If you do return to traditional employment, recognize that you’re not the same person who left. You’ve gained new skills and experiences that can open doors to better roles. You might even find a job that suits you better than freelancing ever did—who knows?
If you choose to keep going, the rules have changed
If you decide to continue as an independent worker, understand that the principles governing this game have shifted. While individuals and products will still rise quickly, we’re no longer in an environment where every player appears brilliant. Many promising ideas will go unnoticed, and many hyped assets will face spectacular collapses. Those who succeed in the next phase will likely be the ones who adapt their strategies to the new rules of the game.

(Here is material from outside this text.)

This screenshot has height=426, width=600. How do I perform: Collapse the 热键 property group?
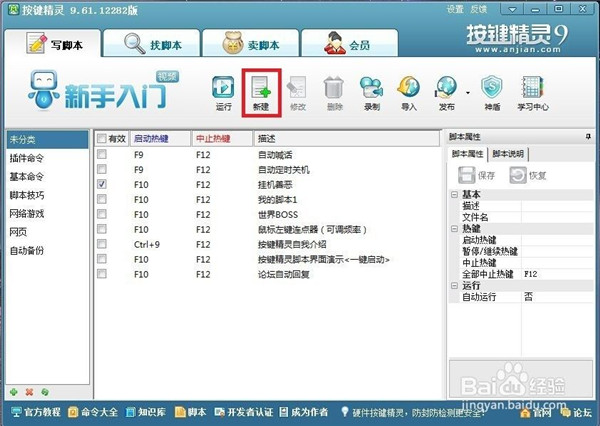tap(453, 228)
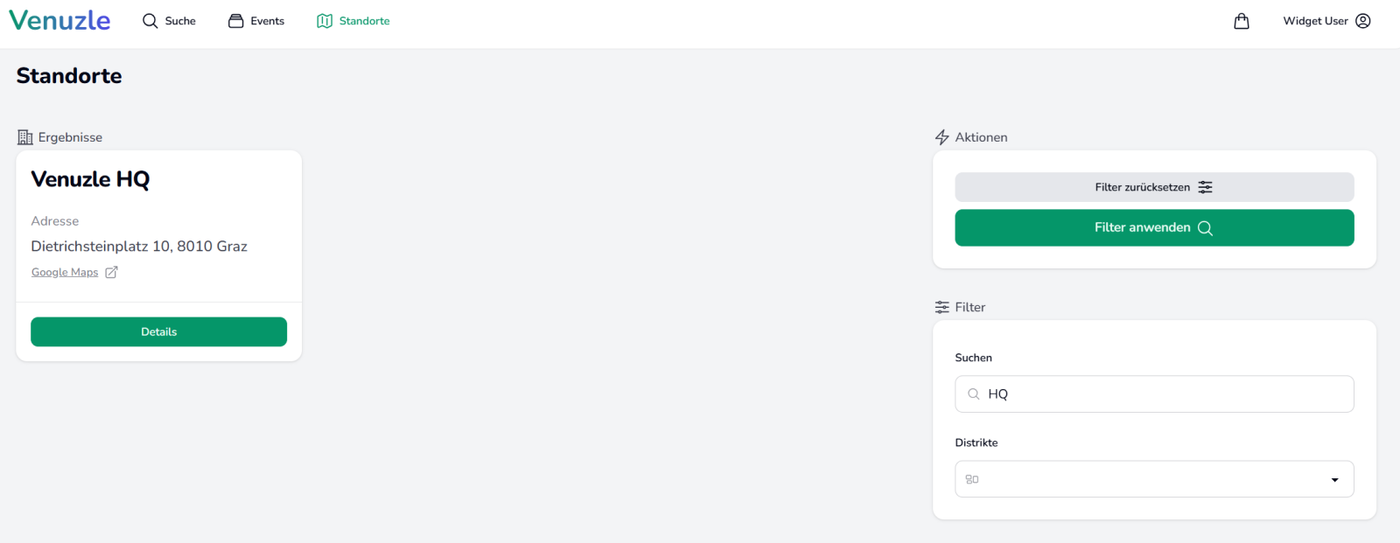Click the Events calendar icon in the navbar
This screenshot has height=543, width=1400.
pyautogui.click(x=236, y=21)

I’ve chosen to stay in the game and have made three strategic shifts:
1. Stay focused—When I first became a freelancer, I overloaded myself: paid newsletters, two consulting gigs, an investment portfolio, and a web3 education project. I knew it was too much, but I wanted to explore where I excelled. As the market shifted, certain projects revealed their potential, and I’ve actively reduced my workload to focus energy on the most promising ones.
2. Collaborate—Sailing solo works well in tailwinds. But when you need to row, you need teammates. I now prioritize projects that connect me with smart collaborators who can help me weather the challenges ahead.
3. Move deliberately—In bull markets, it’s easy to feel false urgency. You spot an opportunity and feel compelled to act fast to maximize gains. While that mindset served me well before, now I’m comfortable waiting. I’ll only take risks if they support my ability to keep playing.
Play an infinite game
Writer James Carse once said: “There are at least two kinds of games. One could be called finite; the other infinite. A finite game is played for the purpose of winning, an infinite game for the purpose of continuing the play.” As someone who values independence, I’ve realized my main goal isn’t to win—but to keep playing.
During the late 90s internet boom, many investors and founders rushed to Silicon Valley to get rich quickly. But when the market turned, most performed poorly. You’ve probably never heard of them—they damaged their reputations and were never able to return to the game.
If you're playing an infinite game, the most important thing you can do is preserve your ability to keep playing. That means don’t go bankrupt. Don’t take reckless risks. Don’t ruin your reputation chasing unrealistic dreams. Keep learning. Invest in your mental wealth. Those who thoughtfully navigate the challenges ahead will position themselves as players in the infinite game.